▸ Exercise brief
Please read the passage below about Thompson's research and honors: in what year did he found the ASA Houston Chapter?

▸ Supplied passage
※

Thompson and his collaborators are most recently known for the quantitative exploration of the capital asset pricing model (CAPM), and several approaches in exploratory data analysis, which involve looking at data from different angles. These non-parametric approaches to portfolio formulation included the Simugram™, variants of his Max-Median rule and Tukey weightings.[9][10]
The MaxMedian rule is nonproprietary and was designed for investors who wish to do their own investing on a laptop with the purchase of 20 stocks.[11][12] Simugram™ is an empirical data-based paradigm for portfolio selection. The algorithm synchronizes the historical performance of stocks in a selection set. The information from Simugram™ is then used to develop a high return, low risk portfolio. US Patent 7,720,738 B2, May 18, 2010.[13] The simulation-based data analysis challenges the Efficient Market Hypothesis (EMH) and the Black-Scholes-Merton option pricing formula, making Thompson an early critic of the hypothesis in financial economics.[14] The research was funded by $10 million NSF grants awarded to Rice University in 2003 and 2008 for Vertical Integration of Research and Education in the Mathematical Sciences (VIGRE).[15][16]
Thompson was a long-term collaborator who united physicians and medical researchers in the Texas Medical Center with university researchers in mathematics and biostatistics to analyze coronary artery disease, cancer, and HIV/AIDS. In 1977, he began working with clinicians and researchers at the Baylor College of Medicine to statistically correlate the relationship between plasma lipid concentrations and coronary artery disease.[17]
Thompson also served as an adjunct professor (1977–2017) at the University of Texas MD Anderson Cancer Center and the University of Texas School of Public Health. He was known for the development of the Multivariate Simulation-Based Parameter Estimation (SIMEST) model, which was used to estimate breast cancer parameters and simulate the growth and spread of malignant tumors.[18][19][20] His work in mathematical biology also positioned him as an early proponent of the prevention and control of contagious diseases, such as HIV/AIDS, by case isolation, quarantine, and public education. He is particularly known for his work in correlating the effect that the HIV epidemic had on an increased number of tuberculosis cases in the United States.[21][22][23]
Thompson was a member of the International Statistical Institute (1982). He was elected Fellow of the American Statistical Association (1984) and founded the ASA Houston Chapter in 1981. He was also elected Fellow of the Institute of Mathematical Statistics (1988).[24]

※

▸ Stored data
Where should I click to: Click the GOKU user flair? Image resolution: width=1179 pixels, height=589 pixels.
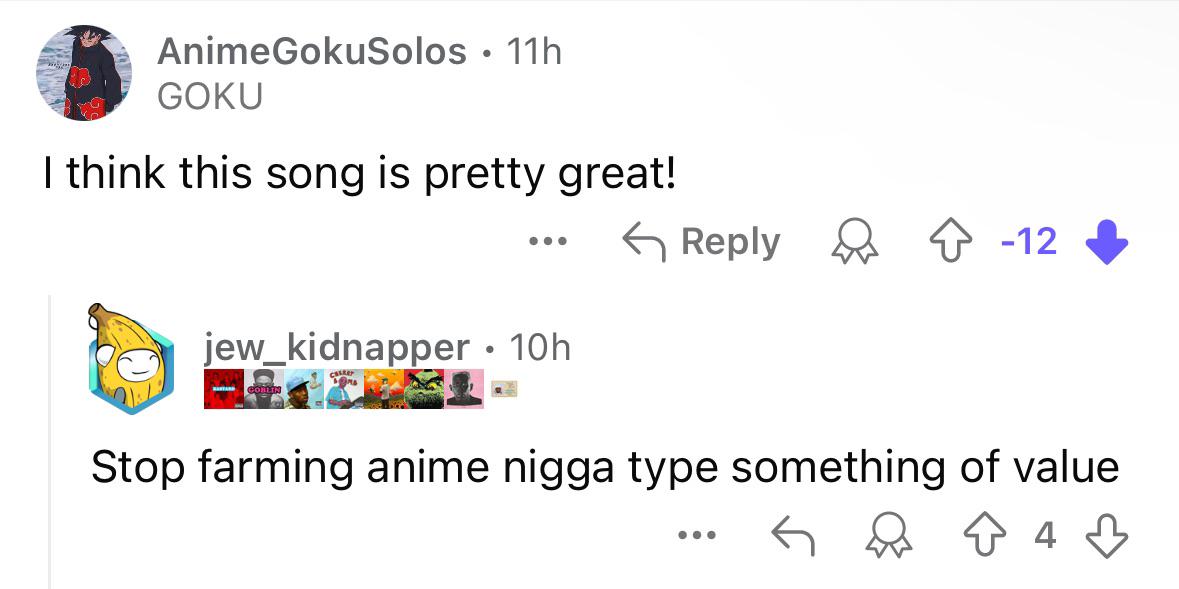pyautogui.click(x=210, y=97)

※

▸ Solution to this problem
1981